How do people react to your collections?
Ha! Well, it’s mixed, which I think is good. The amount of times I’ve been told I’m mad or there is something wrong with me is so frightening that sometimes I  start to wonder myself. Being asked for an interview like this makes me think I must be doing something right in the creative process of making a collection of industrial wearable garments.

Can we call it wearable art?  
I’d like to believe so. When the pieces aren’t being worn they’re sculptures, erected at the studio. The metal shoes for example have either been worn on shoots or were exhibited at galleries.



I wish we still lived in an age where masked balls were regular celebrations so an over-the-top metal mask wouldn’t be looked at as a mere fetish indulgence.’

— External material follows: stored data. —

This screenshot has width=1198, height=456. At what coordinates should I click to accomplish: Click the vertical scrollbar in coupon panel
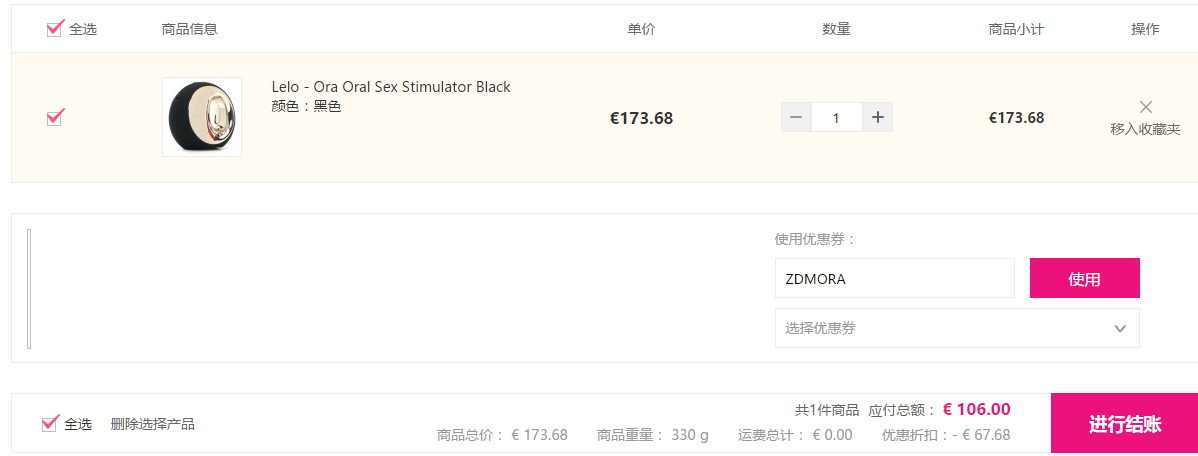coord(29,288)
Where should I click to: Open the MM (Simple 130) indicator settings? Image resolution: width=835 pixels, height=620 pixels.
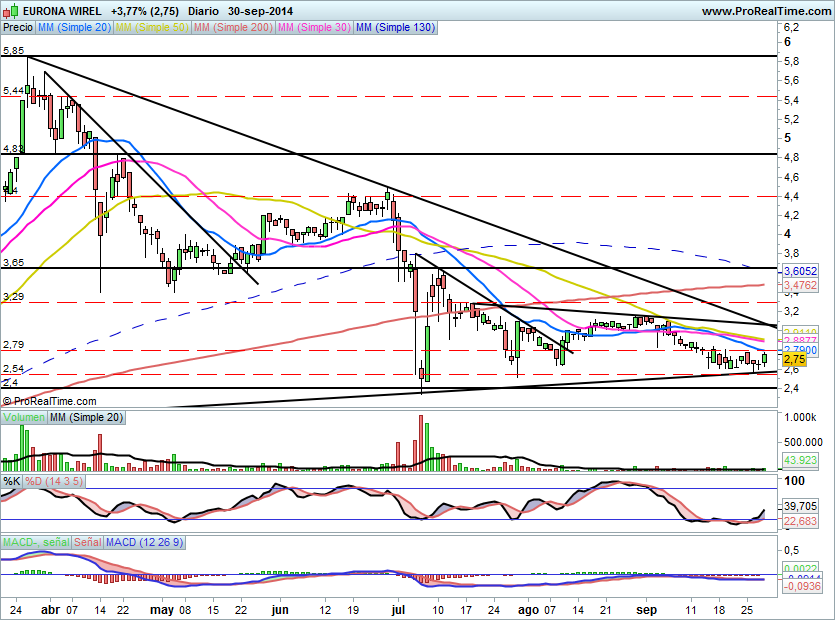click(395, 28)
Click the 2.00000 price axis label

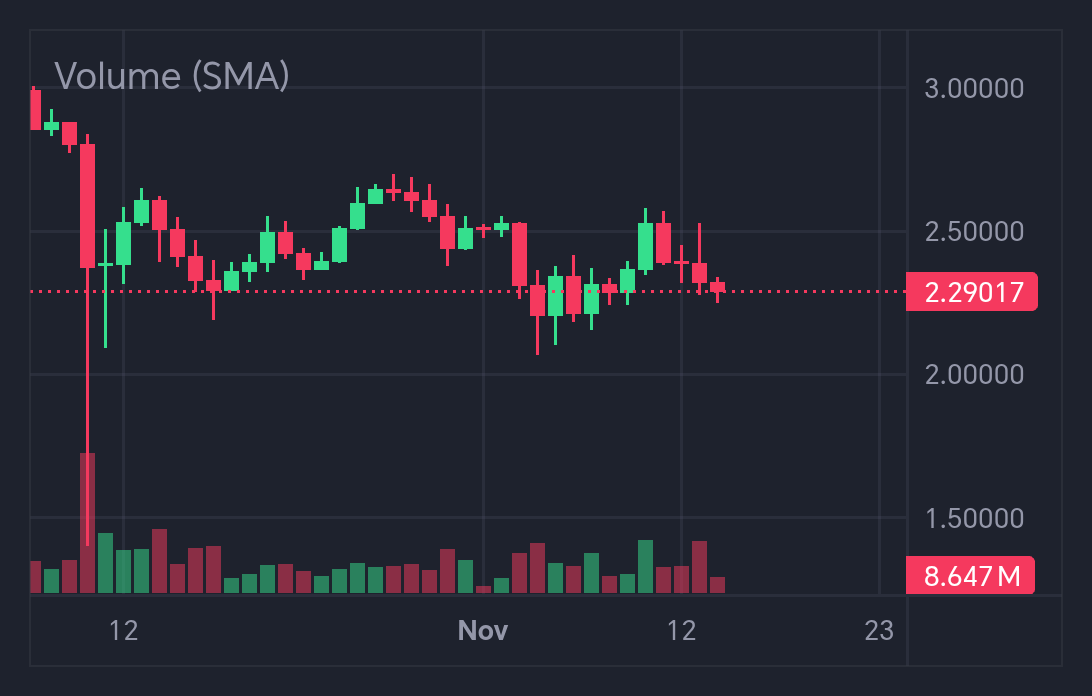coord(974,375)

Do you have the ambition to be part of the fashion industry?
The last 2 years I’ve worked so hard on the fashion pieces that I can’t say it is not my ambition to be a part of it, or that I am not already. One of my last commissions was for Vidal Sassoon and I’ve collaborated with designer Rachel Freire for her ss/12 at the London Fashion Week in the past year. I don’t have the ambition to become a designer who makes collections and is sold in fashion houses or to be a massive brand. I did start to make smaller items that can be purchased online but I’ve shied away from making seasonal collections. I have an ever expanding collection called Girls Metal Shop tips 101- How to wear scrap metal. I’m sticking to collaborating with other designers and their collections.

Where do you get your inspiration? 
Renaissance, mythology, World War 2, 1930’s, ‘40s; comic books like 200AD, post apocalyptic worlds. Films like Mad Max, Blade Runner, Total Recall, Star Wars, Flash Gordon (however cheesy that film is, the costumes are brilliant!). Danilo Donati inspired me a lot through that film. In general I’m more inspired by costume designers than fashion designers, that’s for sure.

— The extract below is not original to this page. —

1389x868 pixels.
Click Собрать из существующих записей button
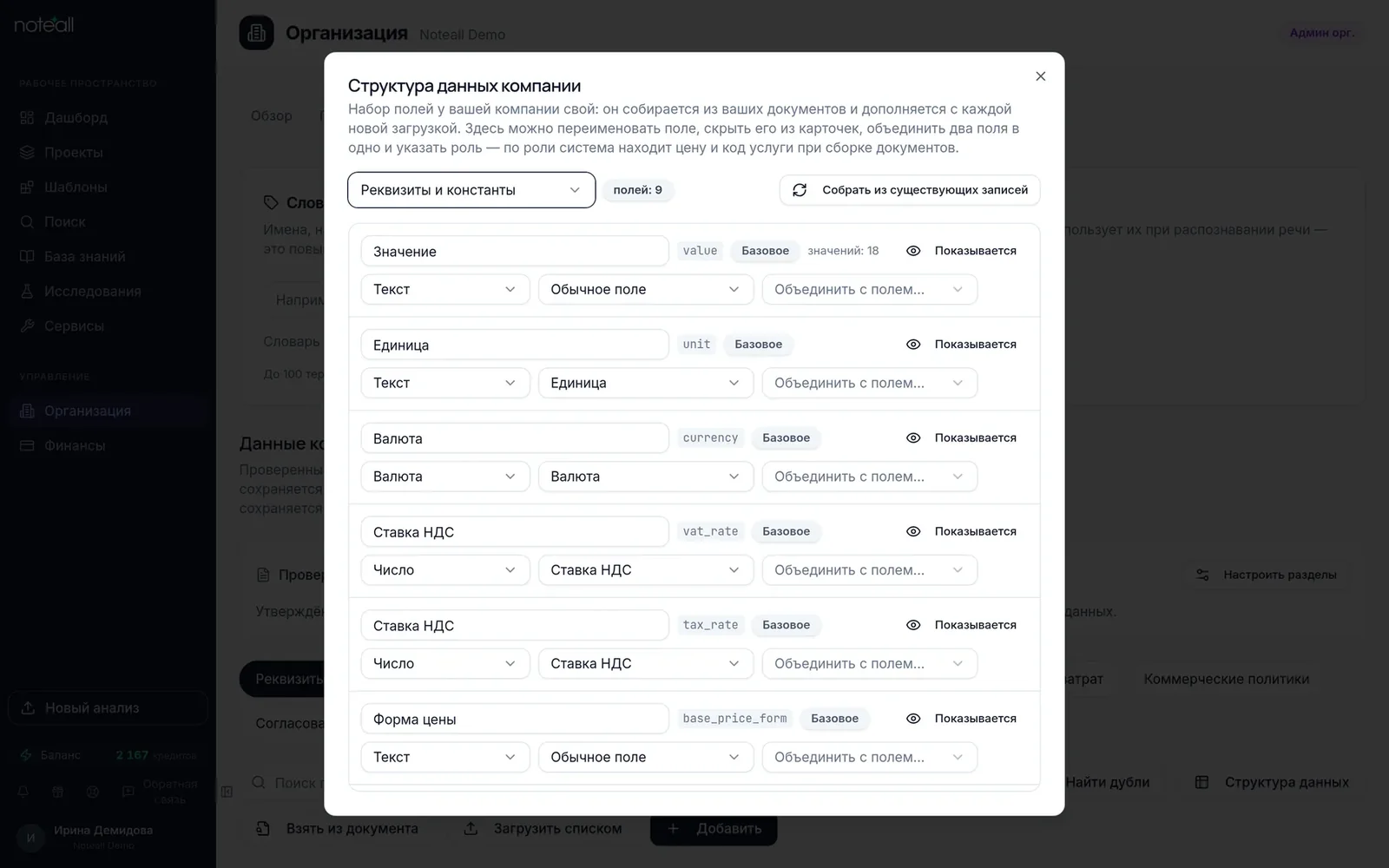point(910,190)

Do you feel like you’re part of a movement?
No, but there should be a movement called “kicking ass while taking names”! I’m sure that if you rounded up all the people who are classing themselves as “individual”, there would be a huge movement.

You live in Kent, how does that small town influence your work? 
It is quiet and not a place where you’d go shopping. It has a lot of history and there are still WWII bunkers off the docks which inspired me to explore them thoroughly while growing up. It has a ship wreck, the SS Richard Montgomery, about 2.5 km from town. It still holds 3,173 tons of munitions, containing approximately 1,400 tons of TNT high explosives. The doom and gloom of living on an island that could potentially blow up, is a clear influence on my apocalyptic manic nature. My new favourite place right now is London. Hackney Wicks is a creative hub and I spend a lot of time there. Nevertheless it’s always nice to come home and get away from the scene. I could imagine living in London but with today’s economical climate it’s not justifiable to move there. Let’s not forget that I’ve got a nice little set up here in Kent.

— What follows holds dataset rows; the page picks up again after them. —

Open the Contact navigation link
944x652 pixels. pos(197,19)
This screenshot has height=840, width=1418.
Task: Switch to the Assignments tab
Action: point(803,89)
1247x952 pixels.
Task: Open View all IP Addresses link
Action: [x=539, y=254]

What do you want to be when you grow up? 
I’m not sure. I wanted to become a welder and became one at 16, then I wanted to be an artist and a designer. Now, at 27, I would like to get involved in film. Working in films has always been a big ambition of mine.  I’d love to be a part of the art department. Working on props, costumes, set design and effects.But my first aim is to quit my job in the factory and solely do my own thing. That would be great.